Material shown:
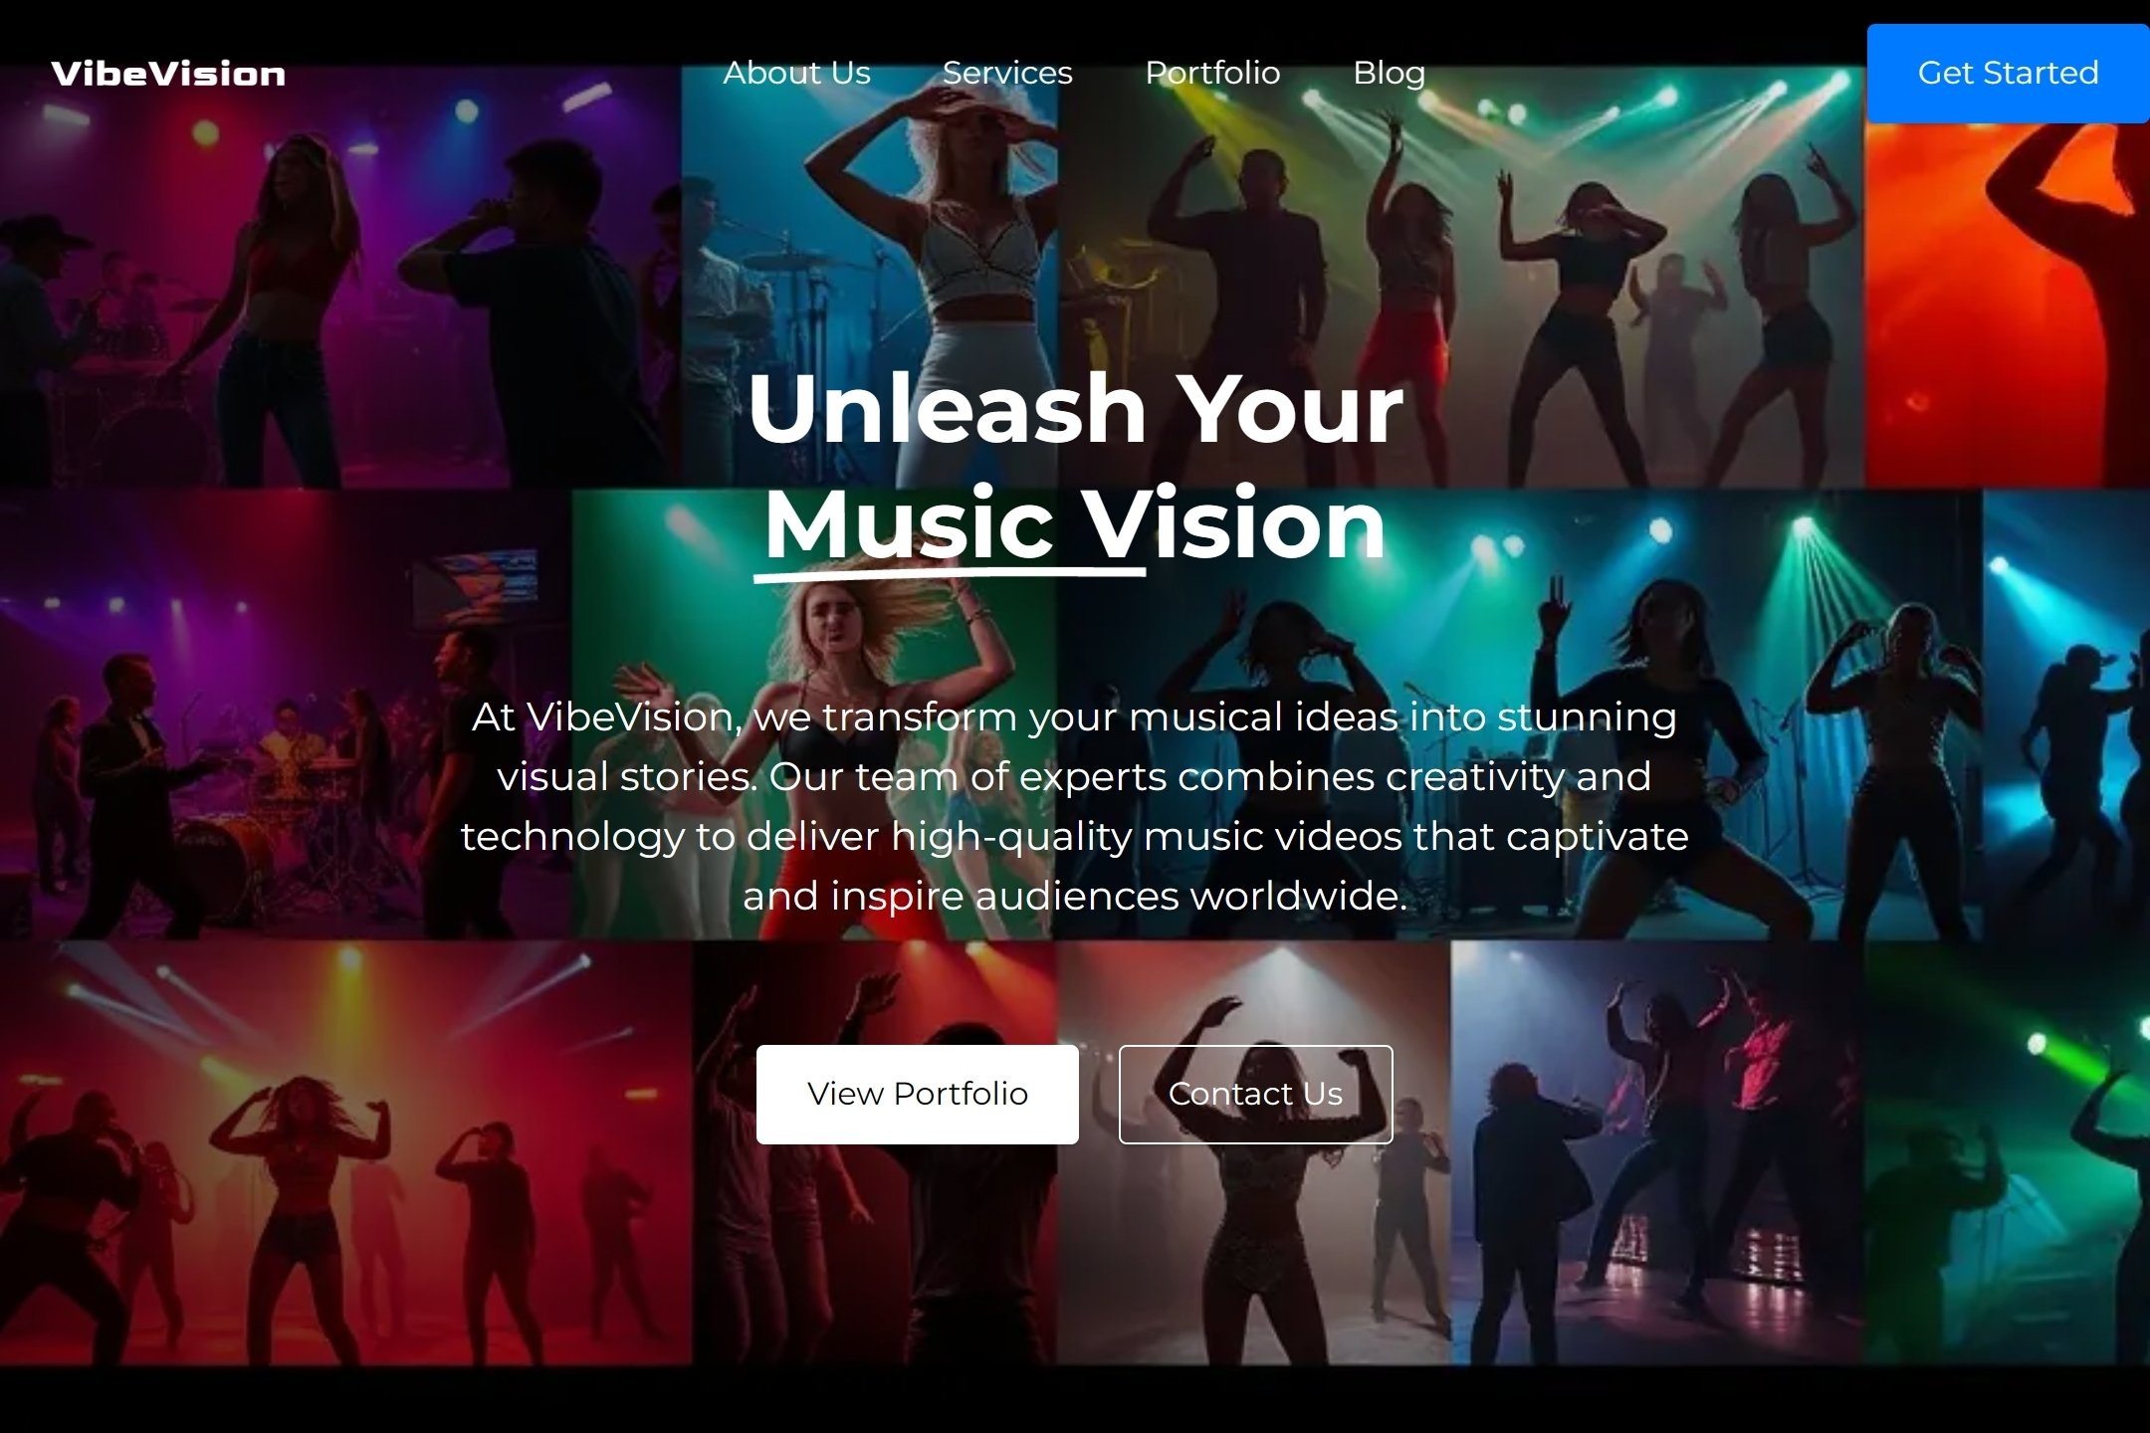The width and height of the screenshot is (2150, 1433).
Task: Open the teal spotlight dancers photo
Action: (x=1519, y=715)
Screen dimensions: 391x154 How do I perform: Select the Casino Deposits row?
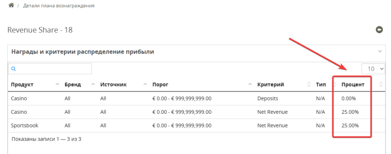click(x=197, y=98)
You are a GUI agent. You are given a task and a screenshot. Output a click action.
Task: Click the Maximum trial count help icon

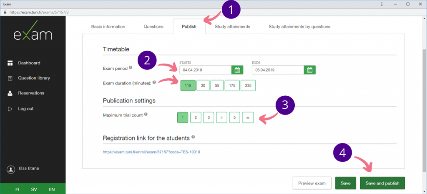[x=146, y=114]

What is expected: Please return only the lines running from the line with "Screen dimensions: 391x154" to the final line of the data, both included, exactly and without any pictures.

Solution to this exercise:
Screen dimensions: 391x154 How do I perform: Select the Casino Deposits row?
click(x=197, y=98)
You are a GUI agent. You are given a task and a screenshot. Output a click action.
Task: Click the Maximum trial count help icon

[x=146, y=114]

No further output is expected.